**Instructions for the task**
Line by line, set down all the data below exactly, omitting any picture.
== Supplied entries ==
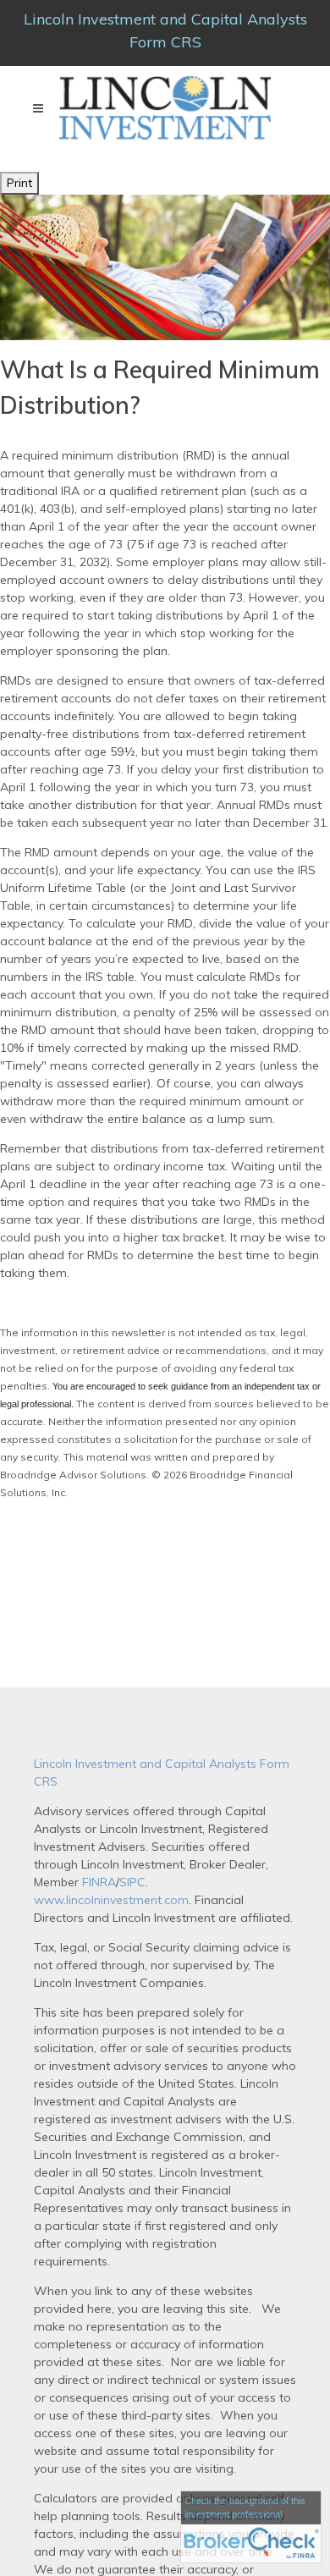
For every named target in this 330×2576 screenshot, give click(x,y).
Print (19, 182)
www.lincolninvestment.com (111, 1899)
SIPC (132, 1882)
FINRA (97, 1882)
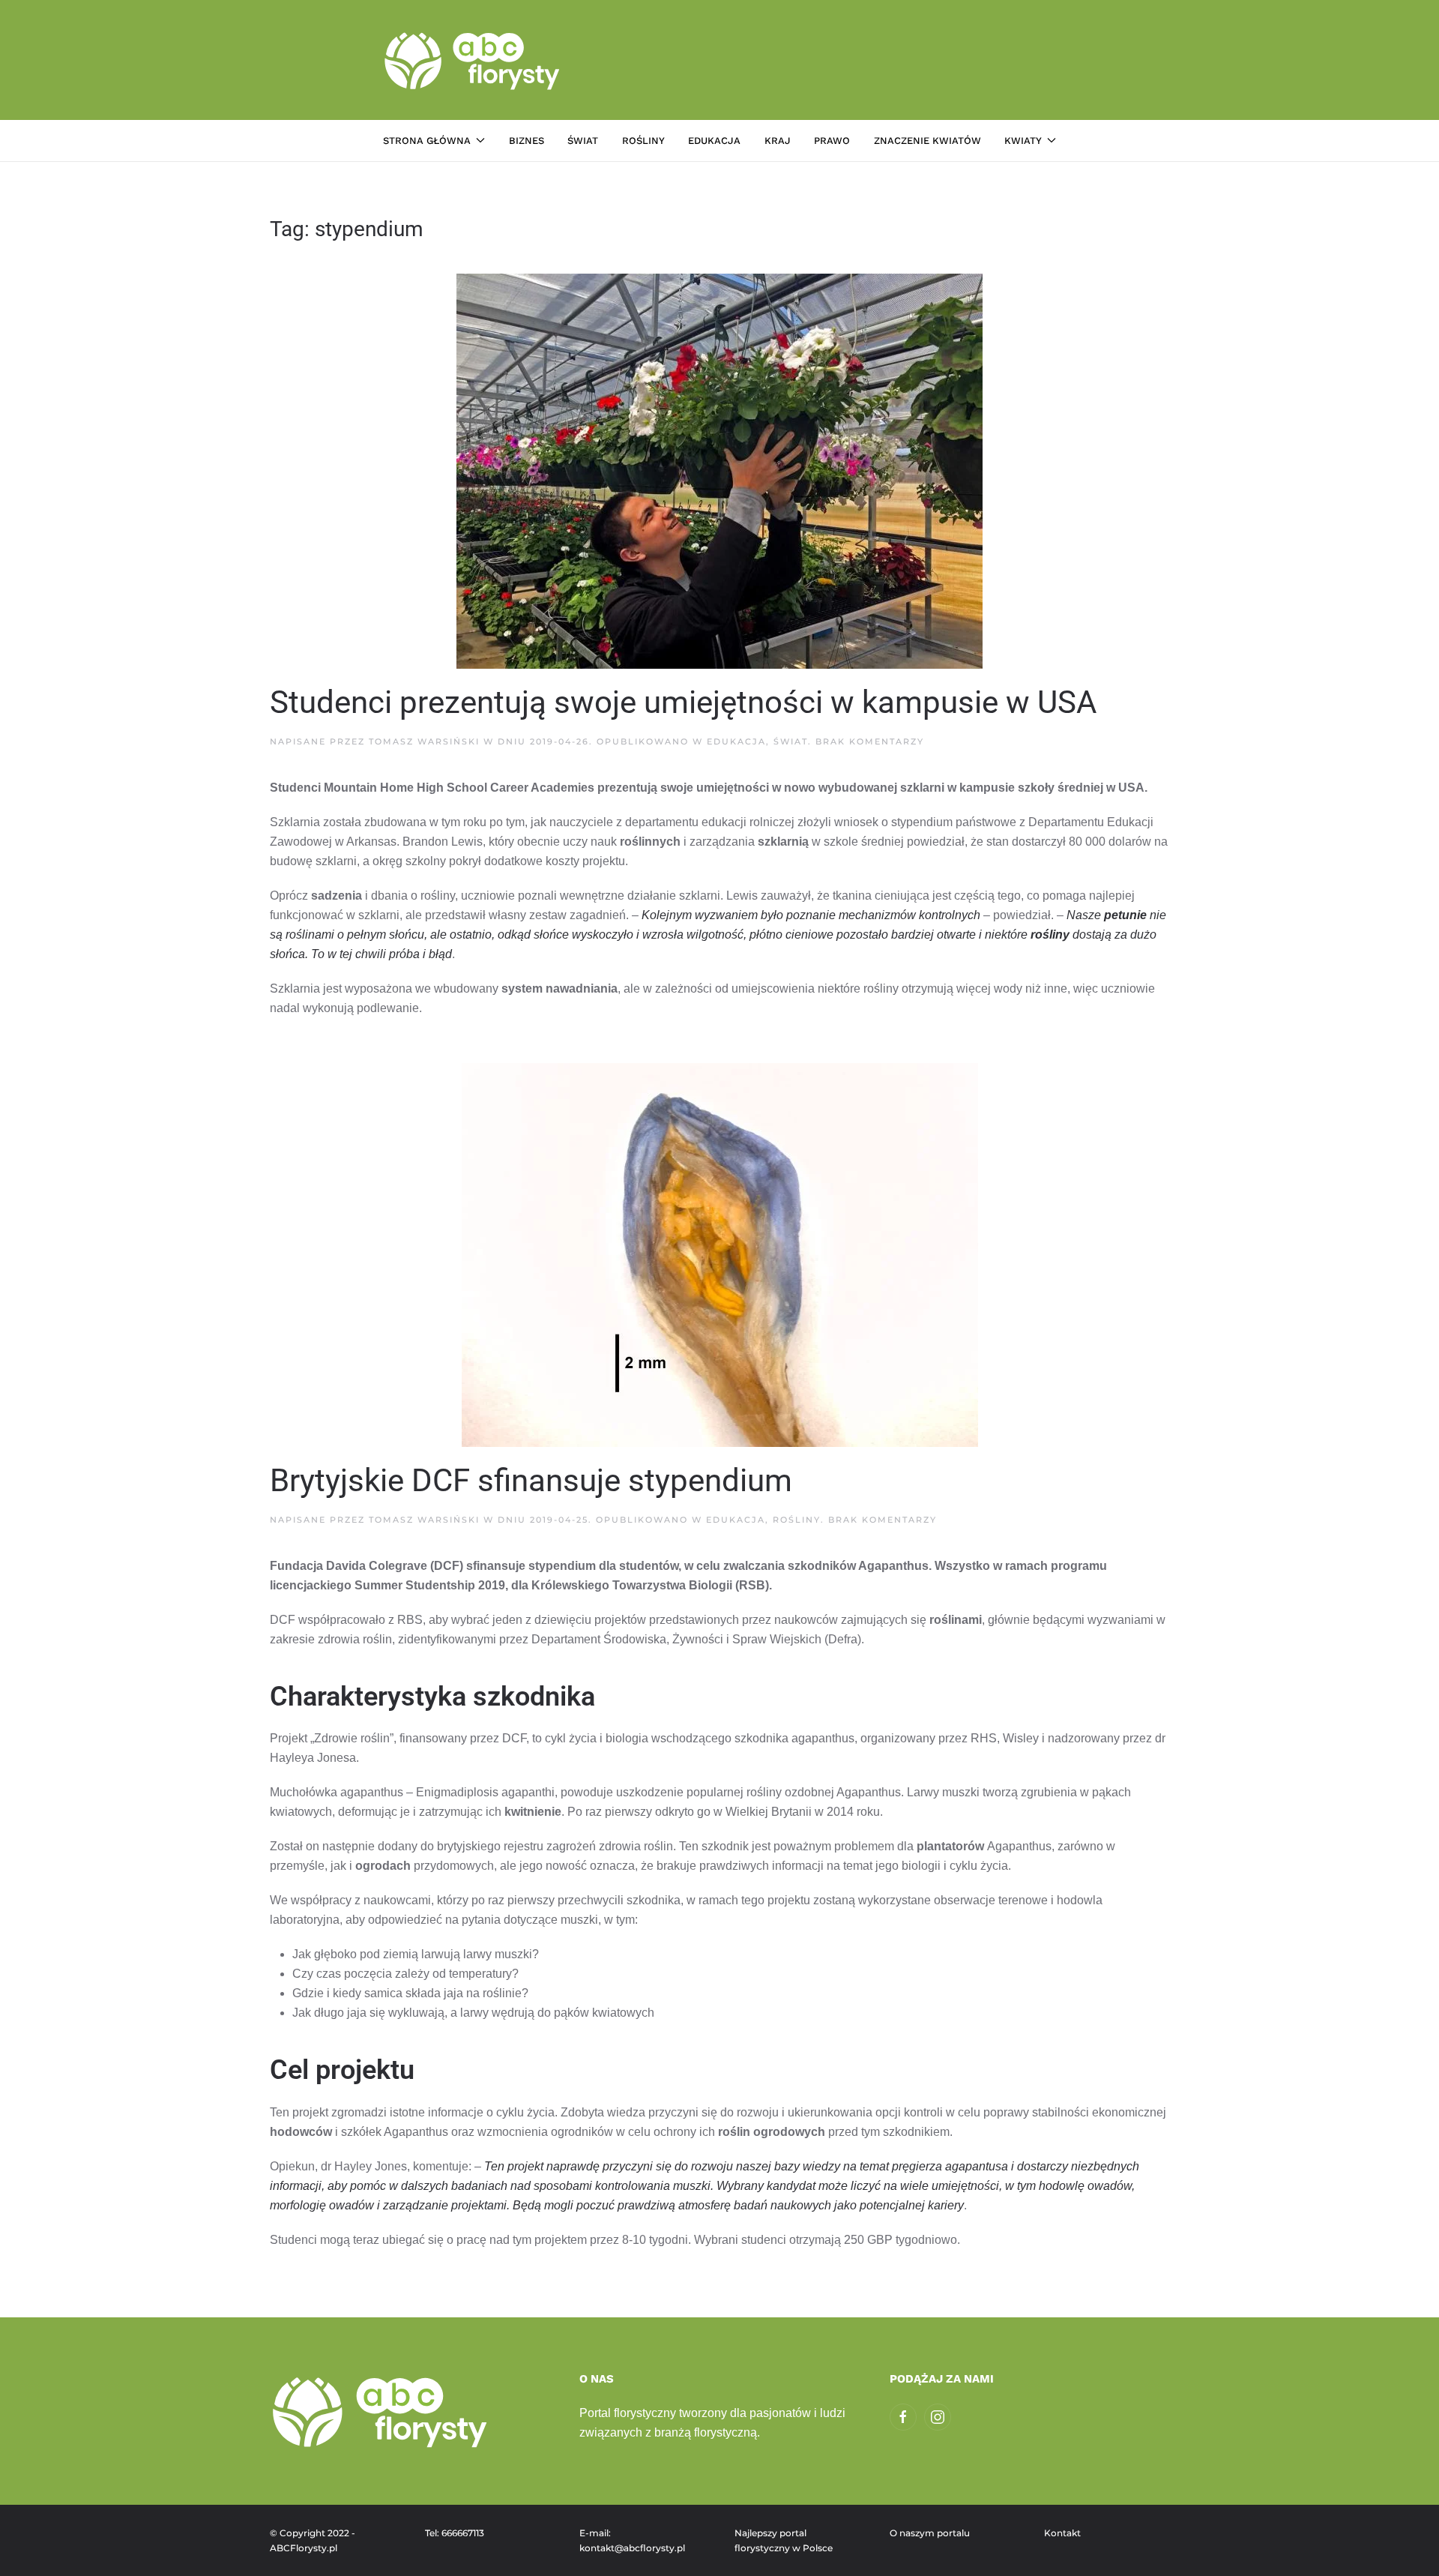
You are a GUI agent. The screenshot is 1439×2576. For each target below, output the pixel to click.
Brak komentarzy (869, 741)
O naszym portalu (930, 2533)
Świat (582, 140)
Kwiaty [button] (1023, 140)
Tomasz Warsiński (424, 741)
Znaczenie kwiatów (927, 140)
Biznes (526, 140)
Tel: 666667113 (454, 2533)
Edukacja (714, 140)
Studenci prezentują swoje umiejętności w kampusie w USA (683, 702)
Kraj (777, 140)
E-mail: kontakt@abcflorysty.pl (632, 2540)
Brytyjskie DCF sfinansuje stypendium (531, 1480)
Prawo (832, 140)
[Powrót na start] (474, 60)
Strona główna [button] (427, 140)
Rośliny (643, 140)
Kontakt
===
**Exercise output**
For every named target in this 330×2576 screenshot, give click(x,y).
Print (19, 182)
www.lincolninvestment.com (111, 1899)
SIPC (132, 1882)
FINRA (97, 1882)
You are a GUI agent. The screenshot is 1439×2576. For each target below, output the pixel to click.
Brak komentarzy (869, 741)
O naszym portalu (930, 2533)
Świat (582, 140)
Kwiaty [button] (1023, 140)
Tomasz Warsiński (424, 741)
Znaczenie kwiatów (927, 140)
Biznes (526, 140)
Tel: 666667113 (454, 2533)
Edukacja (714, 140)
Studenci prezentują swoje umiejętności w kampusie w USA (683, 702)
Kraj (777, 140)
E-mail: kontakt@abcflorysty.pl (632, 2540)
Brytyjskie DCF sfinansuje stypendium (531, 1480)
Prawo (832, 140)
[Powrót na start] (474, 60)
Strona główna [button] (427, 140)
Rośliny (643, 140)
Kontakt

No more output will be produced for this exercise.